DBF Interviews: Tara Flynn

Tara FlynnActor, comedian, and author Tara Flynn will be one of the speakers at Looking at the Stars – readings from a new anthology of Irish writing which aims to raise €15,000 for the Simon Community. We chatted with the whip-smart author of You’re Grand: the Irishwoman’s Secret Guide to Life and Giving Out Yards: the Art of Complaint, Irish Style (Hachette) about books, campaigning, and the art of giving out.

 

Q. Why did you decide to contribute to the anthology, Looking at the Stars?

This is an amazing collection of writing and it’s brilliant to be a part of it. I’m more usually campaigning for Repeal the 8th, but you cannot live in a big city and not be aware of the homelessness crisis. I was lucky to have the chance to help in a creative and concrete way.

 

Q. Your last book, Giving Out Yards: the Art of Complaint, brilliantly captured a national art form. What do you find yourself giving out about most?

Campaigning for Repeal the 8th is like a formalised giving out! We need to tell our own stories about abortion in Ireland so that these experiences won’t happen to anybody else. I give out most about the way women are treated in Ireland. We’ve come so far: we can order pints now and everything! But we’re not equal when we don’t have autonomy over our own bodies. Think about what is said about women in the Constitution: it seeps out into broader society and makes it hard for us to be viewed equally. We’re living in a fantasy land in Ireland when we’re not speaking about abortion and pretending it’s not happening. We need to stop pretending.

 

Q. What have you read recently that’s really excited you?

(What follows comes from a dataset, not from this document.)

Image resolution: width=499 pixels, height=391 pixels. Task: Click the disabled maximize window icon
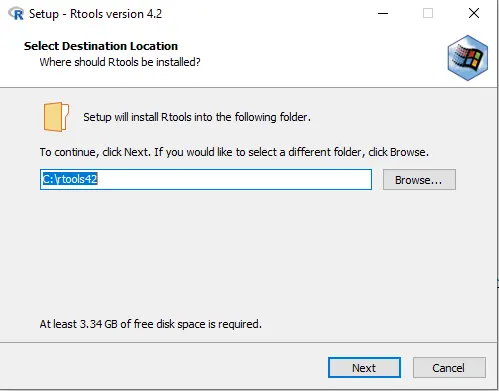[428, 13]
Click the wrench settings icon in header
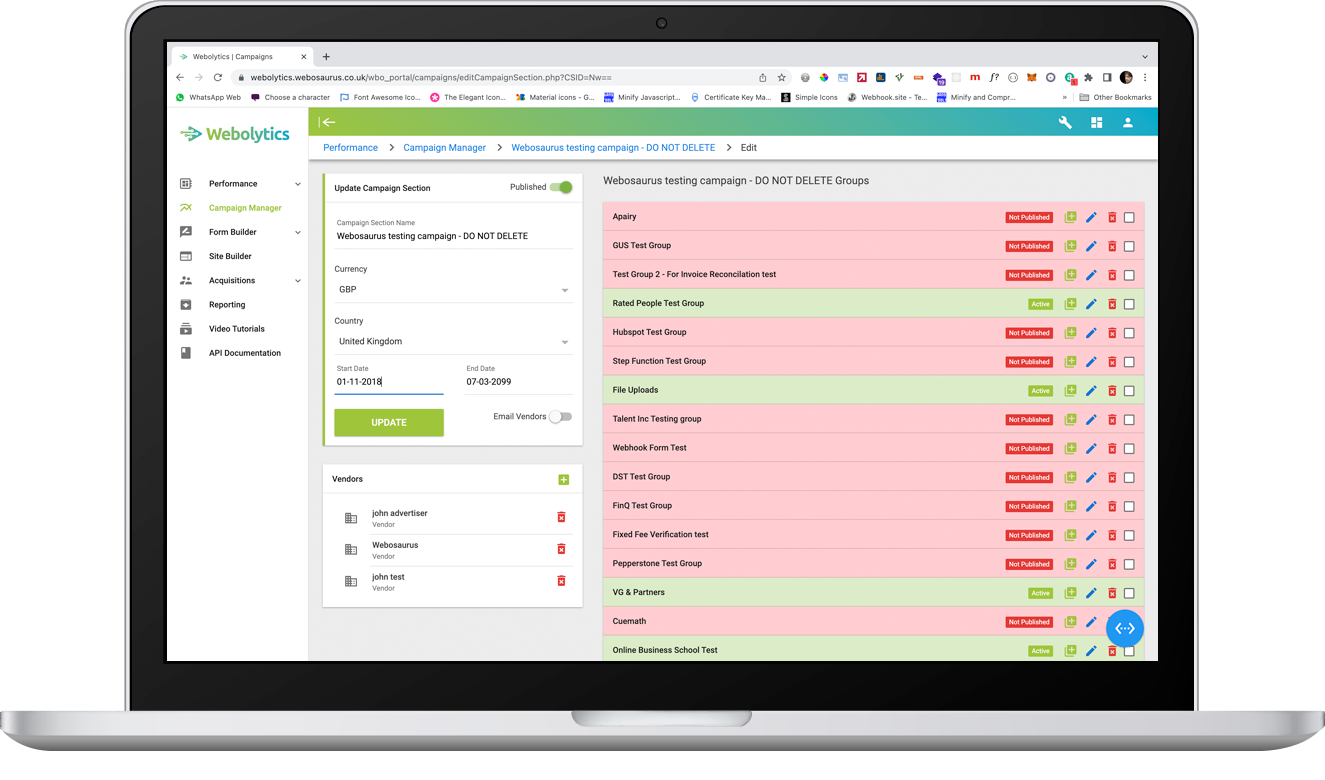 point(1065,122)
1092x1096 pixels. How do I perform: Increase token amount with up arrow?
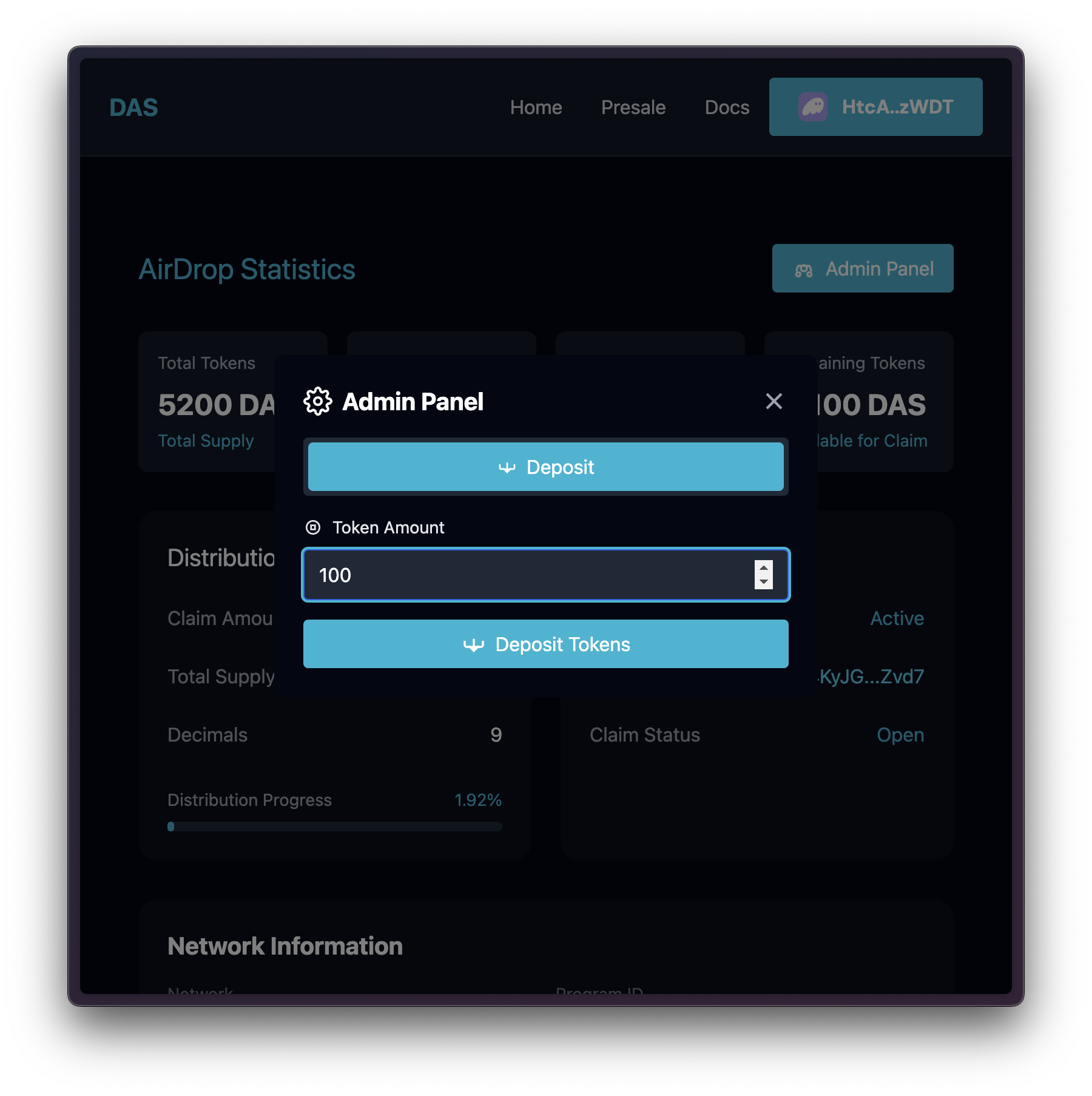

That’s a horrible question, there are so many books! I loved Neil Hegarty’s novel, Inch Levels and Rebecca Solnit’s Men Explain Things to Me. As a comedian, Tina Fey’s Bossypants is one book I always go back to. But a real eye-opener was Anne L. Barstow’s Witchcraze: A New History of the European Witch Hunts. It explores how pressure to change sexual customs in Reformation Europe led to a witch hunt: 100,000 people were just made to go away. It’s a fascinating and terrifying book, and it’s so, so sad – it’s a brilliantly written history of women’s rights.